El real subió más de 40% anual en pesos: ¿es bueno o malo para la Argentina, su moneda y el dólar?

En las últimas semanas, el real brasileño se fortaleció frente al peso argentino y cotiza en torno a los $ 270-$ 280 por unidad, con una suba cercanas al 3% mensual y más del 40% interanual. El dólar pasó de valer 5,8 reales en abril de 2025 a los 4,96 actuales, un alza de 20% del precio en un año. Así, se consolida una apreciación sostenida de la moneda brasileña que impacta en la Argentina, su principal socio comercial.
En términos relativos con el peso, este año el real lleva casi 2,5 puntos porcentuales de apreciación y esto trae alivio para la Argentina, donde gran parte del mercado señala que el peso está sobrevaluado y el dólar, bajo. Con este avance de la moneda brasileña, el peso ganó algo de competitividad en la región.
¿Por qué sube el real en pesos y en dólares?
Desde el equipo de Advisory de PUENTE, sostuvieron a El Cronista que “la apreciación que viene exhibiendo el real responde a múltiples factores: la política monetaria restrictiva que ha venido sosteniendo el Banco Central de Brasil, un fuerte ingreso de capitales, el auge del sector exportador y la estabilidad económica”.
Señalaron que, en primer lugar, el sostenimiento de una tasa de interés de referencia elevada (con la tasa Selic en 14,75% a la fecha), a contramano de la tendencia global en los últimos meses, permite la obtención de rendimientos más favorables, aumentando el apetito de los inversores y la entrada de capitales extranjeros.
“Brasil venia de un contexto macro complicado en 2024 y 2025. La Bolsa, había perdido casi 30% medida en dólares durante el ante año. En 2025, recuperó parte de esa caída y en lo que va de 2026, el Bovespa, que es uno de los índices bursátiles con mejor performance del mundo, mejora más aún”, analizó Martín Sarano, economista de la Fundación Internacional Bases.
De hecho, un informe del banco británico Barclays destacó que Brasil muestra actividad industrial al alza, consumo firme y el impulso adicional de ser exportador neto de petróleo en un contexto de precios altos. Proyectan un 2% de crecimiento para 2026.
Esto responde a que el gigante sudamericano resolvió algunos de los problemas macro y atrae flujos de capitales financieros que impactan en la cotización del real.
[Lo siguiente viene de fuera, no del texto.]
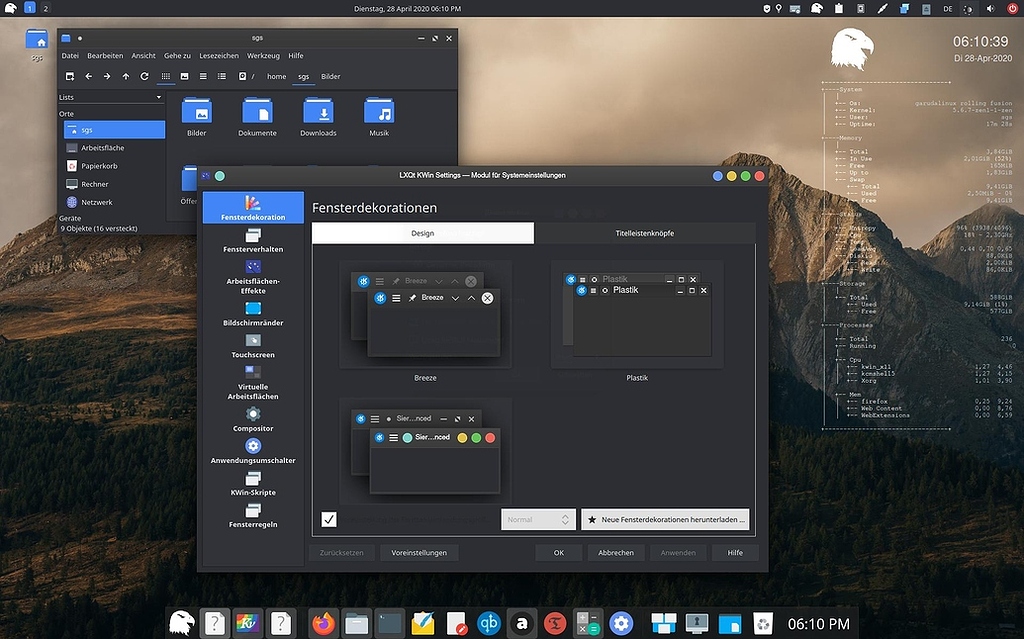Select the Plastik window decoration
Screen dimensions: 1024x639
[x=637, y=315]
Eso, dijo Sarano, “hace que la moneda se aprecie”.
En Puente apuntaron que ese escenario se ve potenciado por “los elevados precios internacionales de petróleo y materias primas debido a las tensiones en Medio Oriente”, que redundan en el ingreso de divisas al país que exporta dichos commodities, fortaleciendo la moneda.
Impacto de la suba del real en Argentina
¿Cómo impacta este escenario en la Argentina? “El efecto es un incremento en la competitividad frente a su principal socio comercial, permitiendo una mejora en la balanza comercial (aunque vale destacar que esto también se ve reforzado por la caída más pronunciada de las importaciones argentinas)”, destacaron los analistas.
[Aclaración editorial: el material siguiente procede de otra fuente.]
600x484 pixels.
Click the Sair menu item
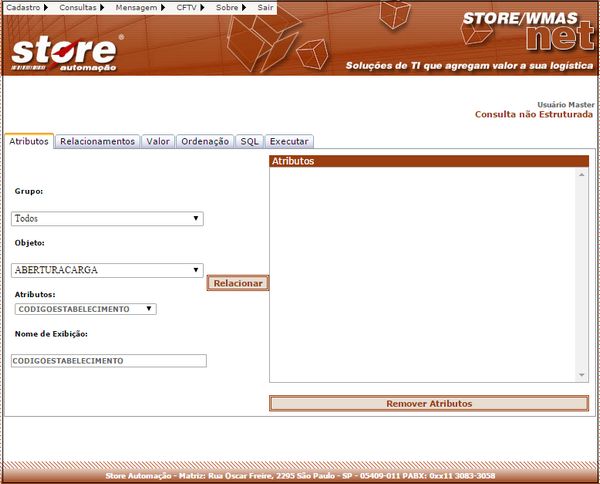coord(265,7)
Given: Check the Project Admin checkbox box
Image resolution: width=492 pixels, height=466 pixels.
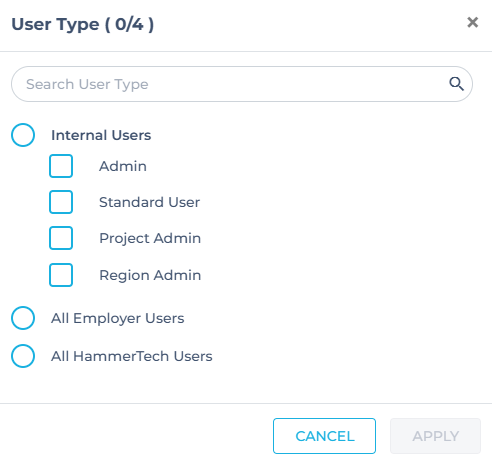Looking at the screenshot, I should tap(61, 238).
Sarano coincidió en que esto mantiene cierta competitividad de los productos argentinos respecto de Brasil, que es nuestro principal socio comercial. Explicó que, “si las monedas estuviesen yendo en direcciones opuestas (como pasó en 2024) eso pondría presión en sectores como la exportación de productos terminados, turismo y servicios”.
El economista experto en comercio exterior Federico Vaccarezza apuntó en igual sentido que, “para la Argentina, esto es clave, porque mejora relativamente nuestro tipo de cambio real multilateral”.
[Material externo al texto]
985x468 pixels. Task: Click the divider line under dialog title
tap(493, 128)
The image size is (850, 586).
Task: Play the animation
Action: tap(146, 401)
Así, un real fuerte es como aire puro para los sectores exportadores. Para él, “un Brasil fuerte es, hoy más que nunca, el principal estabilizador para la Argentina” dado que, al ser nuestro principal socio comercial y el mercado más importante de América del Sur, “su estabilidad nos da una red de contención a la política monetaria argentina actual”.
Paradójicamente, más allá de las distancias políticas entre ambos, la consolidación de la recuperación económica que vive el gobierno de Luis Inacio Lula Da Silva este año parece ser un buen dato para la gestión de Javier Milei en un contexto en el que el tipo de cambio está en el foco del mercado.